Modeling Vibration Intensity of Aircraft Bevel Gears

The subject is the aircraft bevel gears, which are part of the drive systems of gas turbine engines and helicopter transmissions. The article deals with defect specifics of the aircraft conical gears with a circular tooth as compared to the conical gear wheels of general engineering. The finite element method has been used to find by calculation that the main reason for destruction of aircraft bevel gears is a resonant vibration excitation of the gear wheel rim due to its nodal diameter eigenvibrations happened to be within the operating range of the transmission rotation frequencies. A parametric finite element model has been developed. It allows us to investigate the impact of modification parameters of the drive side of gear wheels on the function of the kinematic transmission error at different values of transmitted torque. Using the method of main coordinates, a reduced dynamic model of the bevel gear has been developed to allow simulating the vibration intensity of bevel gears with various parameters of the working profile modification.
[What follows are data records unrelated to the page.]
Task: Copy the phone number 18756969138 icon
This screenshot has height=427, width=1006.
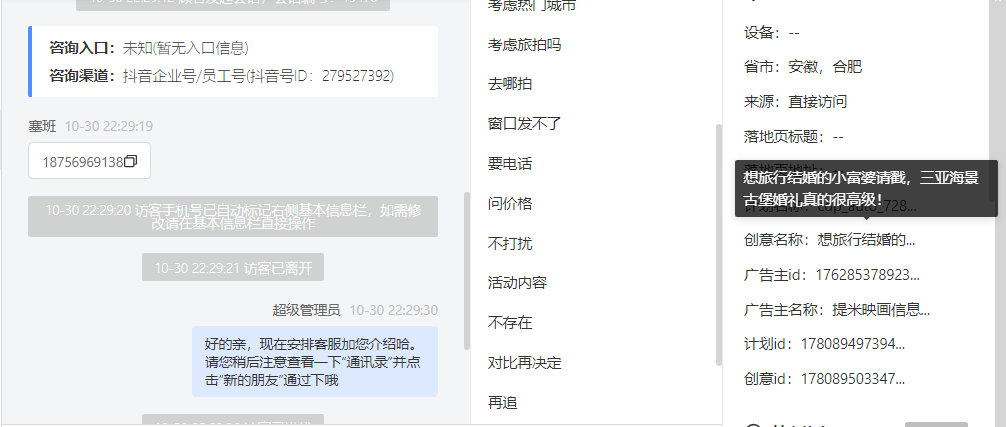Action: 131,162
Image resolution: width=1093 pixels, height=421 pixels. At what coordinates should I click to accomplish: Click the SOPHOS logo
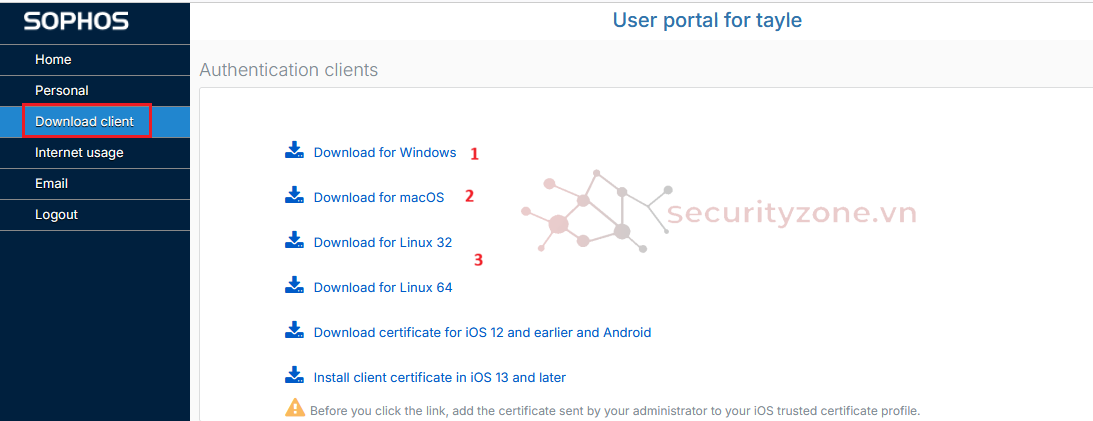pyautogui.click(x=76, y=21)
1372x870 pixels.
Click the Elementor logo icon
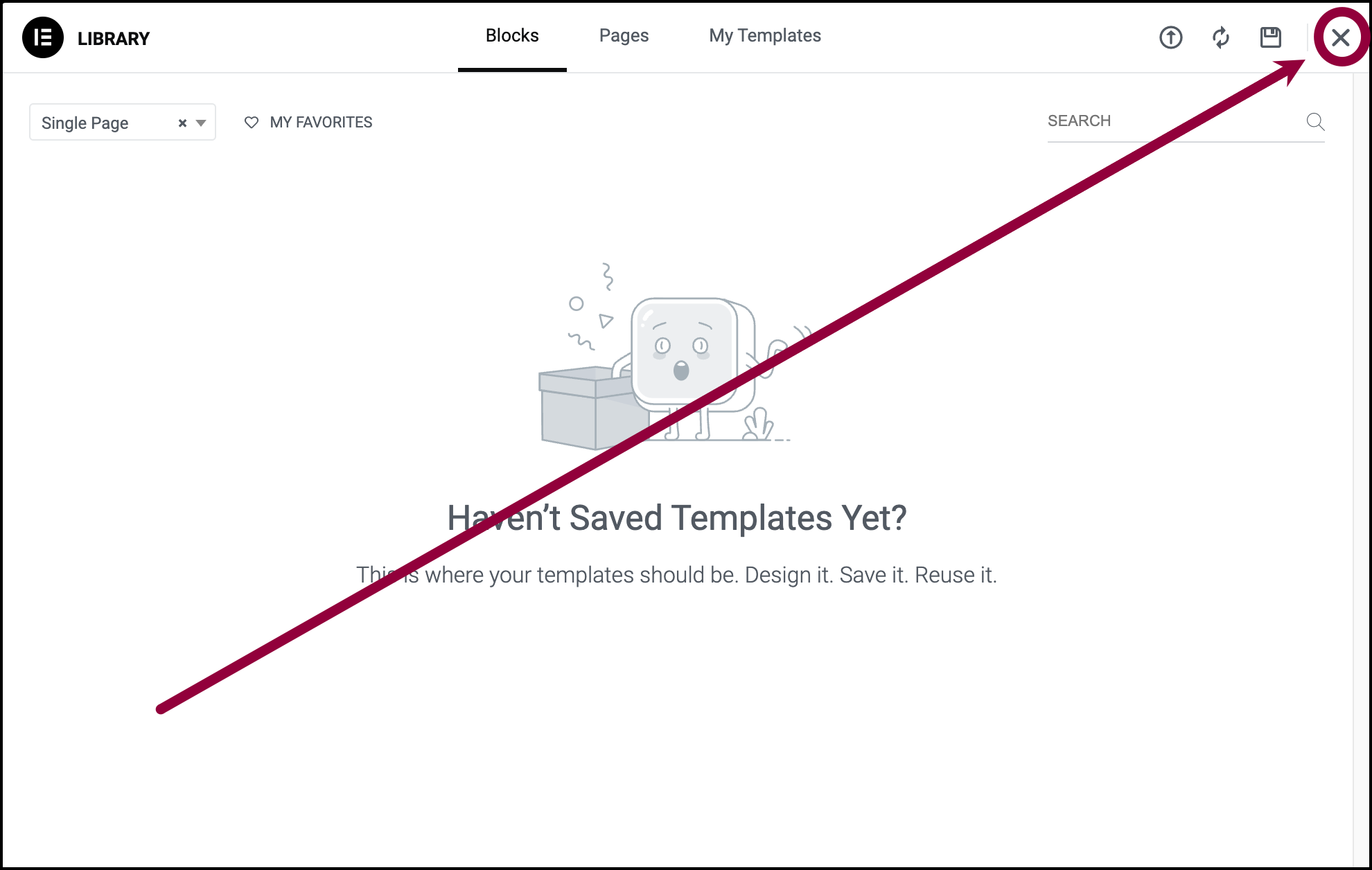(x=44, y=38)
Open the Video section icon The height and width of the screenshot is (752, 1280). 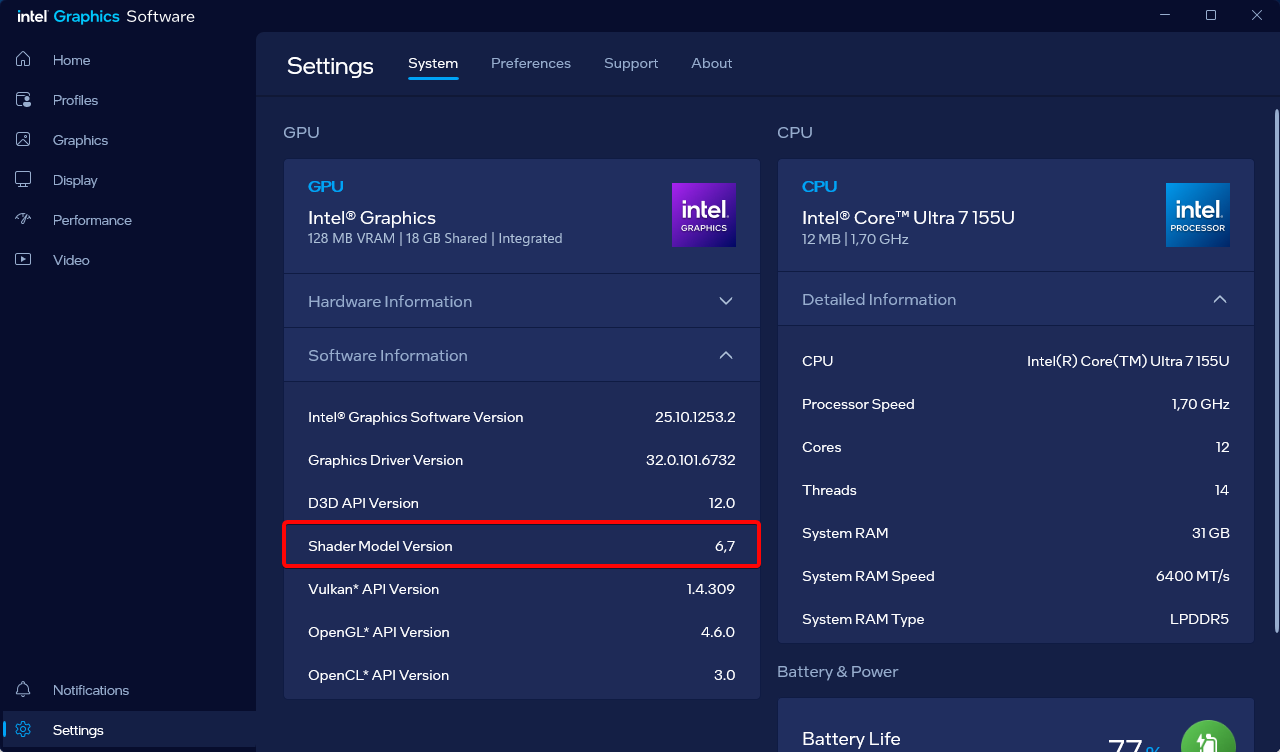tap(23, 260)
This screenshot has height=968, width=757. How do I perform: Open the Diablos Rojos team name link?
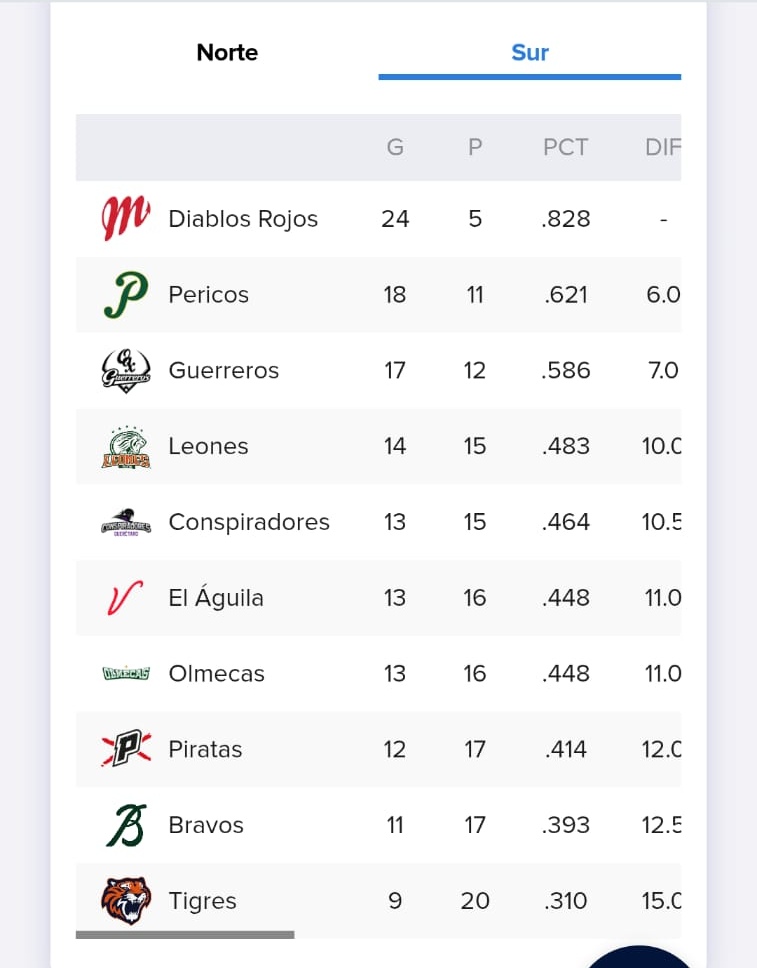(x=243, y=219)
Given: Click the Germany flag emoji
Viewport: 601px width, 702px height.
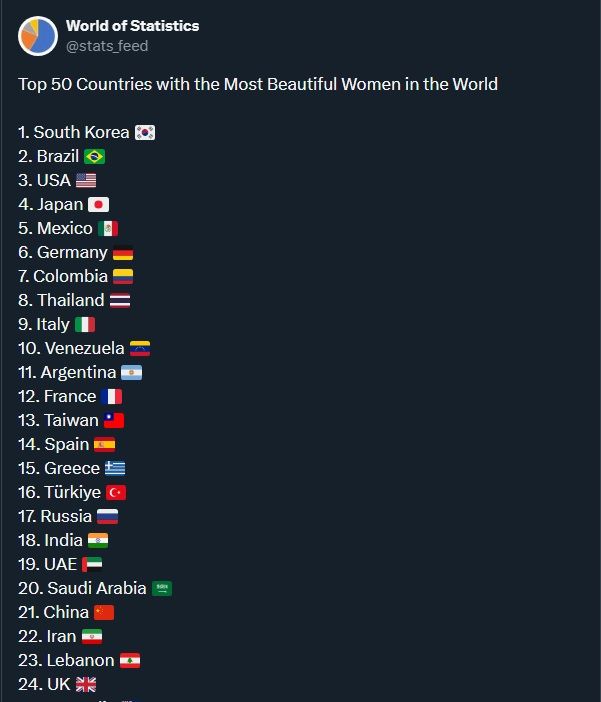Looking at the screenshot, I should pyautogui.click(x=123, y=252).
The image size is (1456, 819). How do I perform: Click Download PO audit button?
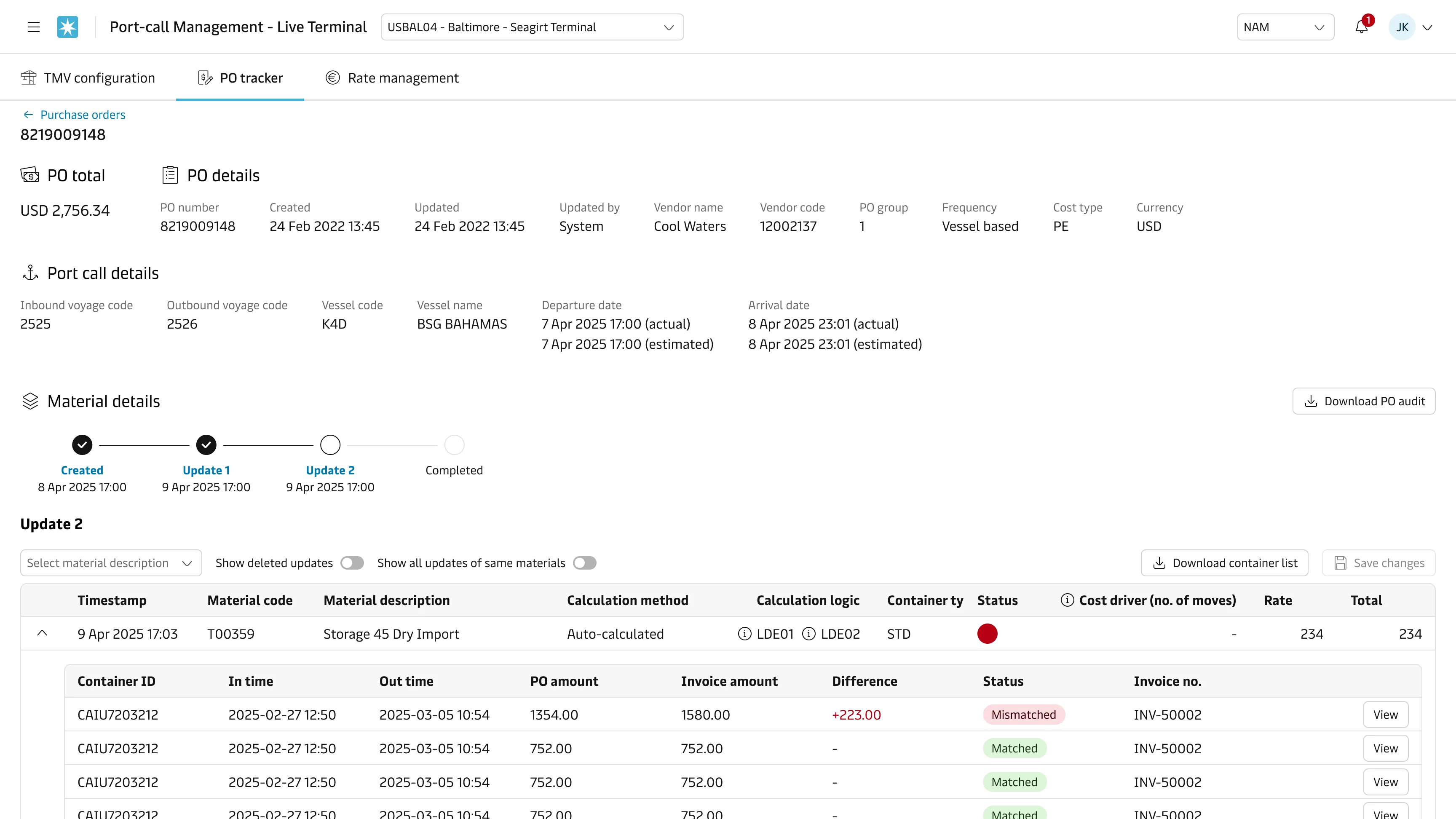point(1364,401)
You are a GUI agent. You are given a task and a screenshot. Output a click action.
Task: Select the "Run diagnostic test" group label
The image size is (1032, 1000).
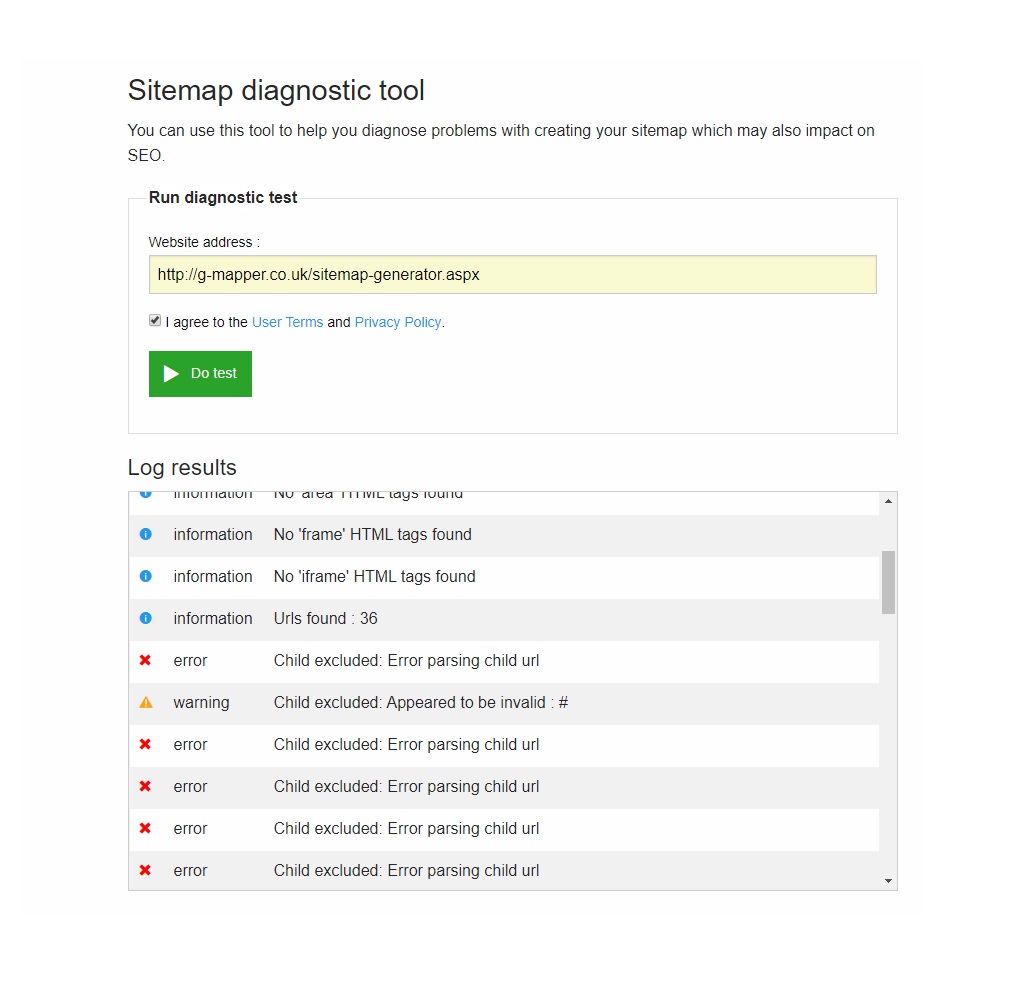coord(222,197)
Within the framework of evaluation test of the dynamic model, amplitude-frequency characteristics have been constructed for the main parameters of transmission oscillations, including vibrational stresses in the teeth space. It is found that modification parameters of the transmission drive side have a significant effect on the vibration intensity of the bevel gears in the entire operating range. The main factor affecting the vibration stress amplitude in the gear wheel is the amplitude of the kinematic error function with the corresponding torque transmitted. The obtained research results can be used when designing the new aircraft drives and modernizing the existing ones. As part of the further development, it is expected to create a technique for recording the damage accumulation in the conical gears, taking into account the typical flight profile of a gas turbine engine or a helicopter.